__What you need to do__. Set down each record exactly. Omit the pictures.

__Material for this task__.
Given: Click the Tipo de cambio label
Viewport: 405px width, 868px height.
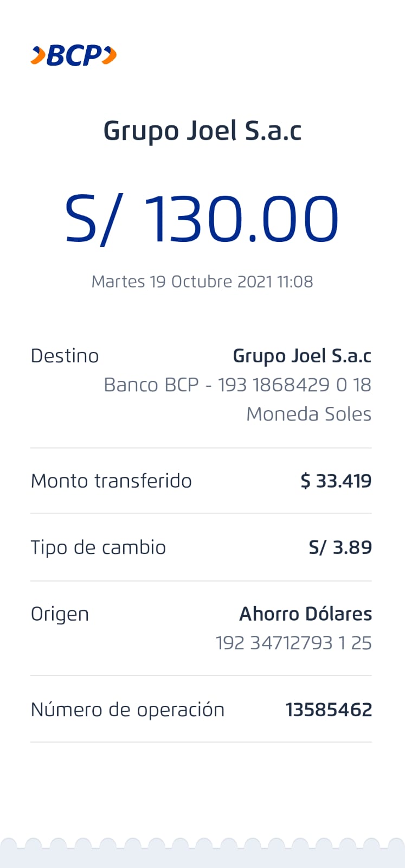Looking at the screenshot, I should (98, 547).
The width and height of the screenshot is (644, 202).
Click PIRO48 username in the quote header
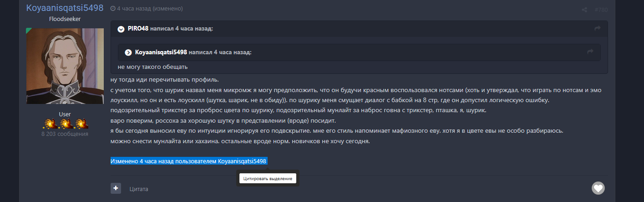(x=138, y=29)
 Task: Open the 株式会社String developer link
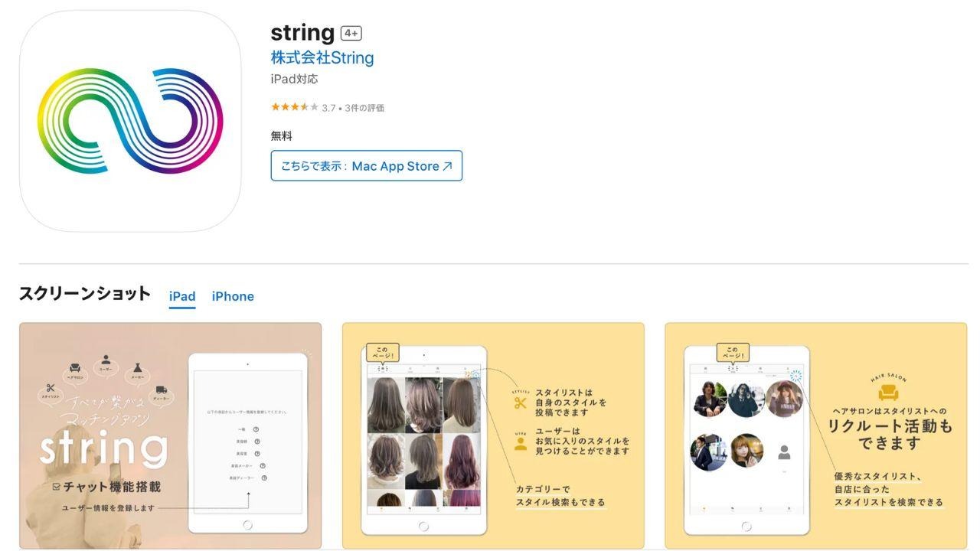(x=322, y=57)
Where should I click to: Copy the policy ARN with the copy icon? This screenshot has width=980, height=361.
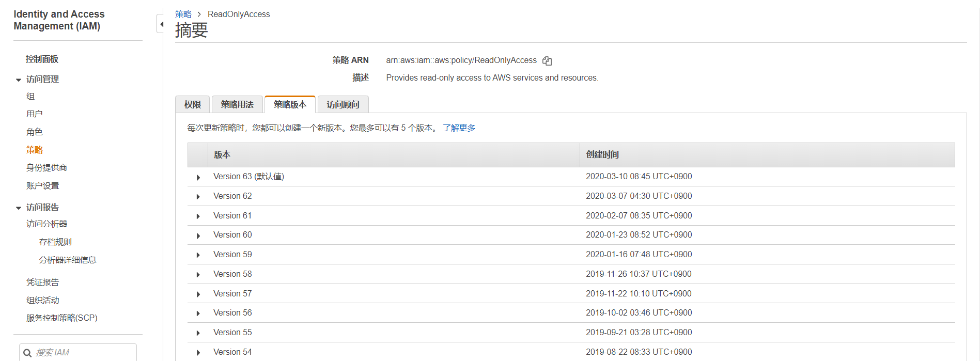pyautogui.click(x=547, y=61)
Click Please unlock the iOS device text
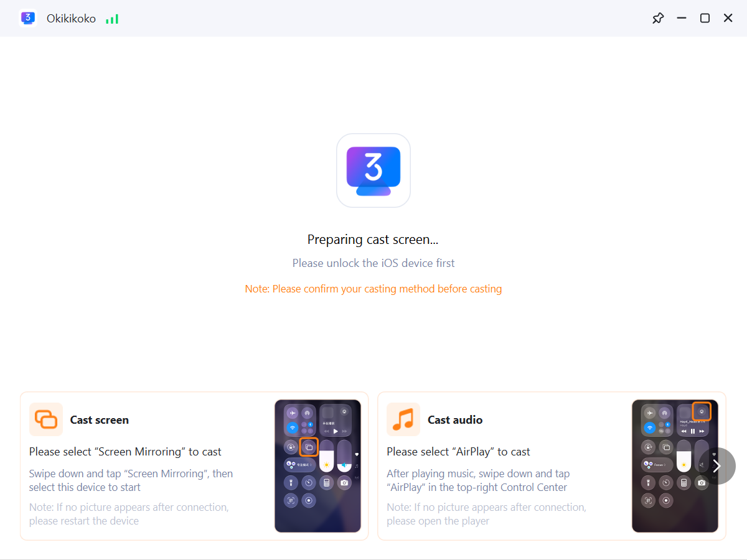Screen dimensions: 747x560 (x=374, y=263)
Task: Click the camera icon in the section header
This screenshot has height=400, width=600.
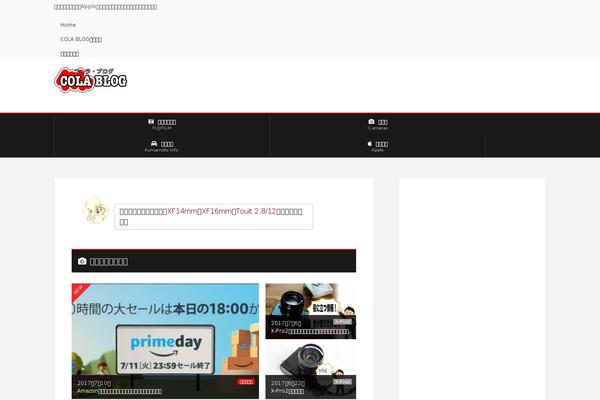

__Response to this exercise__.
Given: Click the Tipo de cambio label
Viewport: 405px width, 868px height.
Looking at the screenshot, I should (98, 547).
The width and height of the screenshot is (644, 202).
Click PIRO48 username in the quote header
(x=138, y=29)
 Task: Open the 株式会社String developer link
(x=322, y=57)
Where should I click to: Copy the policy ARN with the copy icon? This screenshot has width=980, height=361.
pyautogui.click(x=547, y=61)
Click Please unlock the iOS device text
Screen dimensions: 747x560 (x=374, y=263)
Task: Click the camera icon in the section header
This screenshot has height=400, width=600.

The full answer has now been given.